Le documentaire de France 2, Le Jeu de la mort, diffusé mercredi soir n'a pas fini d'alimenter la polémique. Comment en effet ne pas être mal à l'aise devant un programme qui flatte les instincts les plus primaires alors même qu'il est censé les dénoncer? Le documentaire met en scène l'expérience de Milgram dans le cadre d'un faux jeux télévisé et le téléspectateur est confronté à ces images de candidats qui infligent de supposés châtiments électriques à d'autres candidats.

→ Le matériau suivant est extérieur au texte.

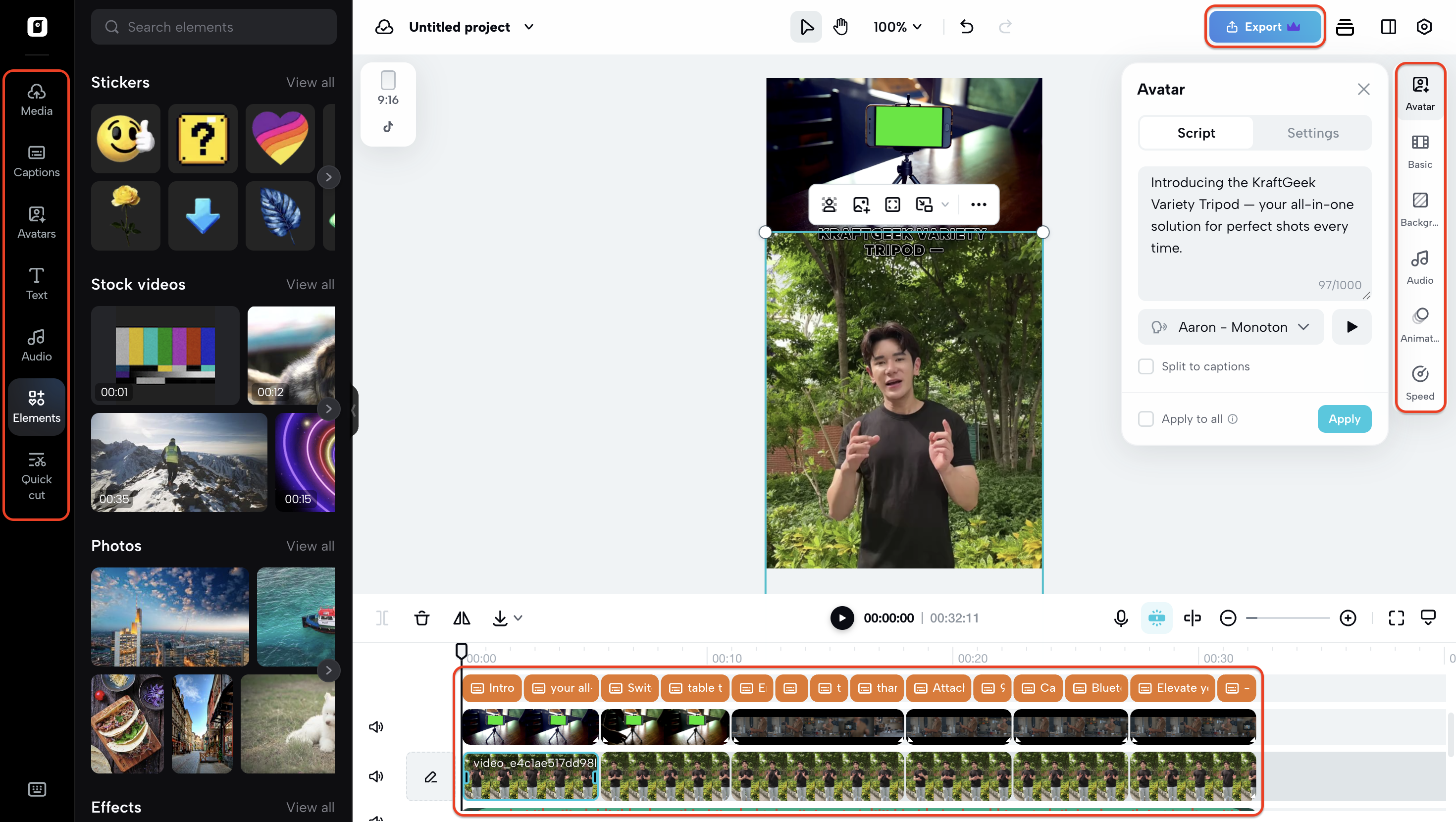Click the Export button
Screen dimensions: 1456x822
pos(1264,27)
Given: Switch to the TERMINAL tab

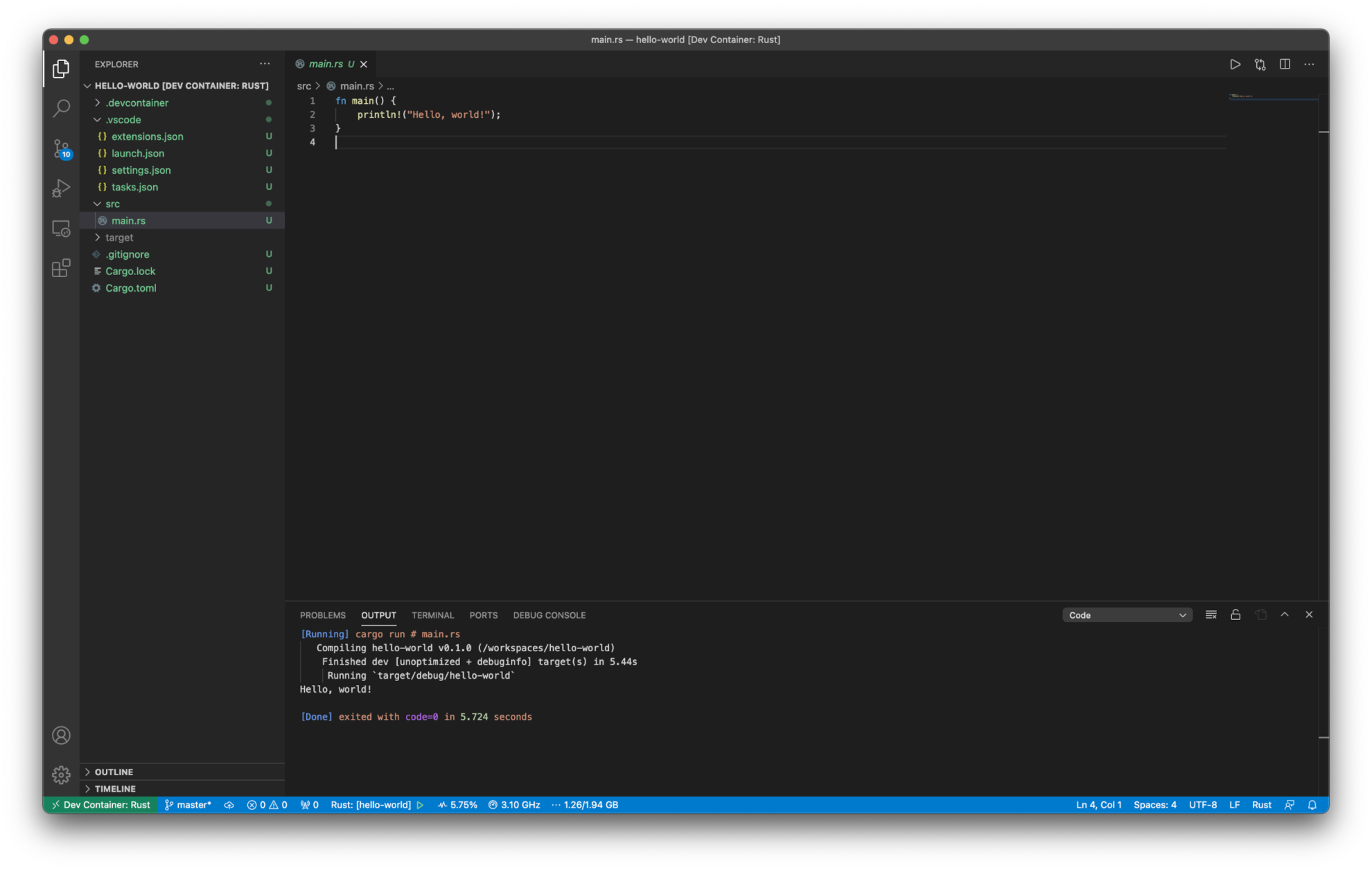Looking at the screenshot, I should [432, 615].
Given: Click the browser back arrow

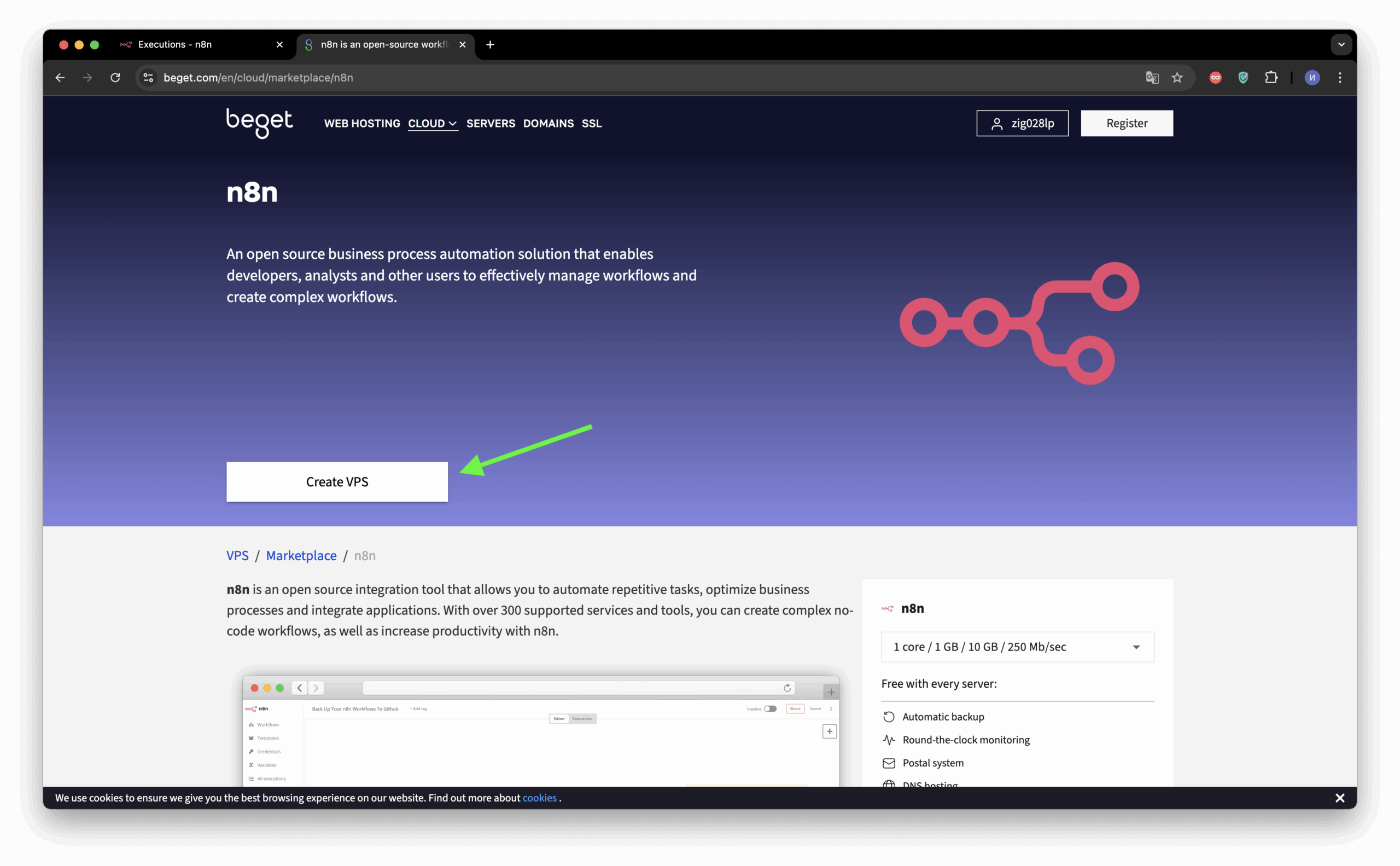Looking at the screenshot, I should tap(60, 77).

André Gunthert, chercheur en études visuelles et maître de conférences à l’EHESS, s'interroge sur son blog sur le malaise qui l'a saisi en regardant le programme:
Au-delà de la manipulation des cobayes, et du paradoxe de produire une véritable situation de télé-réalité (autrement dit une mise en scène de la “vraie vie” avec des sujets consentants destinée à produire du spectacle), il y a me semble-t-il plusieurs erreurs de démonstration. [...] L’expérience de Milgram portait sur l’autorité. Or, sa transposition télévisée ne démontre pas l’existence d’une “autorité” télévisuelle, mais plutôt la soumission au dispositif. [...] Une émission est une machine dont le déroulement réglé s’impose, non sans violence, au participant. Elle implique la mobilisation d’un appareillage coûteux, d’une équipe de plusieurs personnes, de locaux spécialement disposés réservés à cet effet, etc. Bousculer ce dispositif, une fois qu’on a accepté d’y prendre part, n’est guère envisageable, et reviendrait approximativement à prendre les commandes d’un Boeing après le décollage.
Le chercheur conclut comme de nombreux observateurs que le documentaire ne nous a finalement pas appris grand chose sur la télévision: «rien de plus que l’idée reçue».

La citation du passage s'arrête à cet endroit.